Stored items

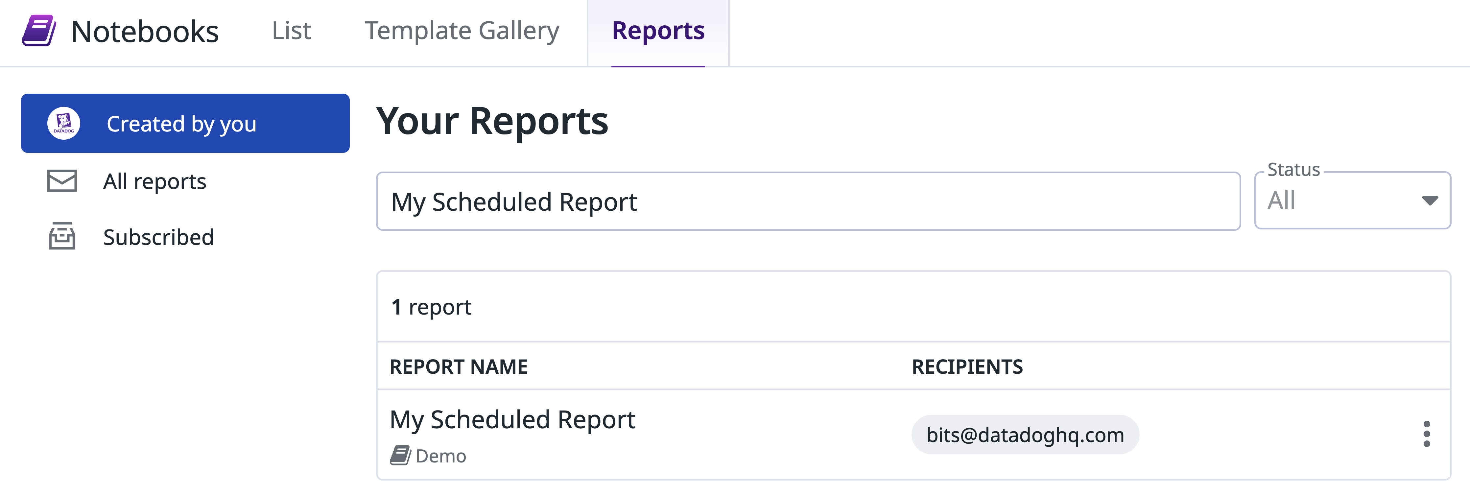
Task: Click the purple Notebooks book icon
Action: point(39,31)
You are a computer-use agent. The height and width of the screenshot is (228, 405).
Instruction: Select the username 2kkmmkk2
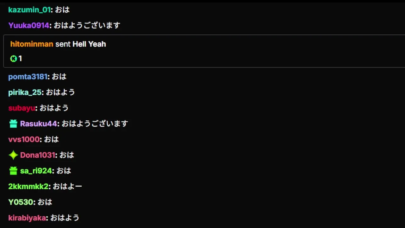pos(28,187)
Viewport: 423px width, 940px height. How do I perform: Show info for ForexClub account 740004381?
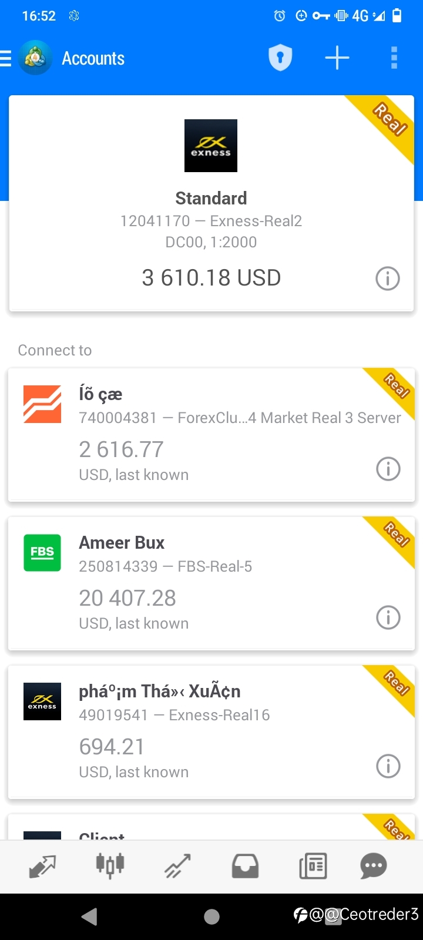point(388,469)
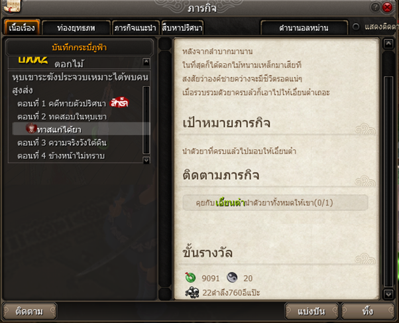The image size is (399, 323).
Task: Click the quest scroll icon in title bar
Action: [12, 7]
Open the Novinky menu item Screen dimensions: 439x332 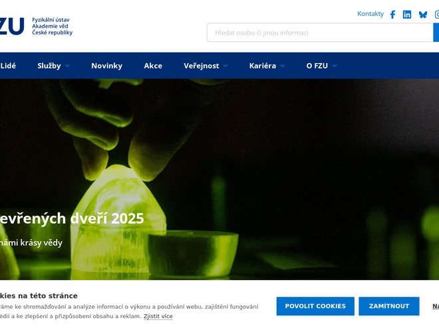pyautogui.click(x=106, y=66)
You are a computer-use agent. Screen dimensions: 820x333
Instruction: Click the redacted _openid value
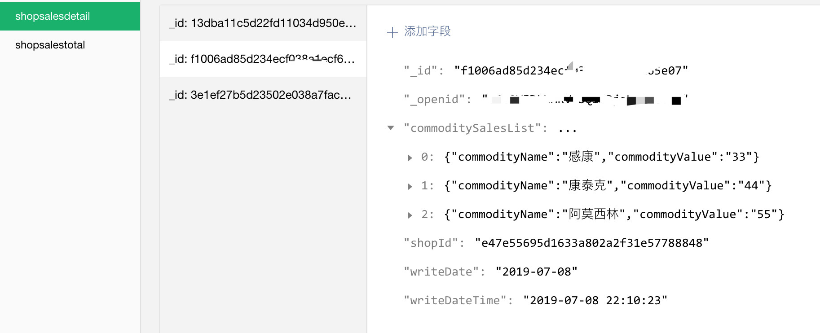[x=585, y=100]
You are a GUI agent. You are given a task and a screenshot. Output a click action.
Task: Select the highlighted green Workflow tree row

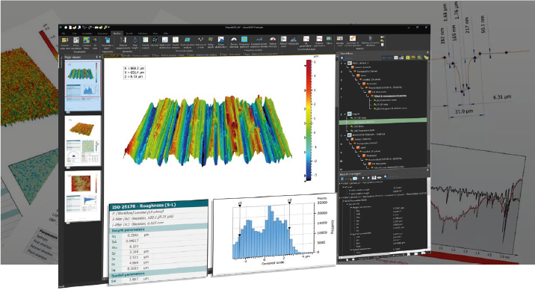[x=383, y=121]
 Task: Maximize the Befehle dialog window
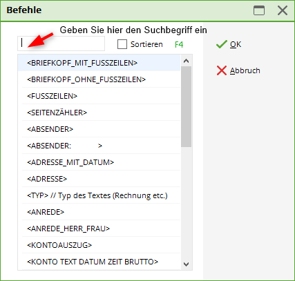pyautogui.click(x=259, y=10)
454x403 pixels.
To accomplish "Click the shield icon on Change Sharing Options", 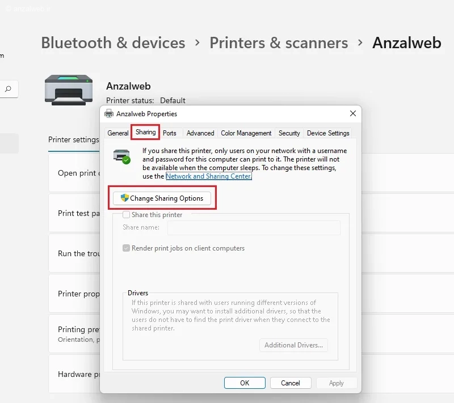I will pyautogui.click(x=124, y=198).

- **PROBLEM DETAILS**:
A bare number is the whole answer: state how many lines in the data above contain "computer".

- **FINISHED TASK**:
2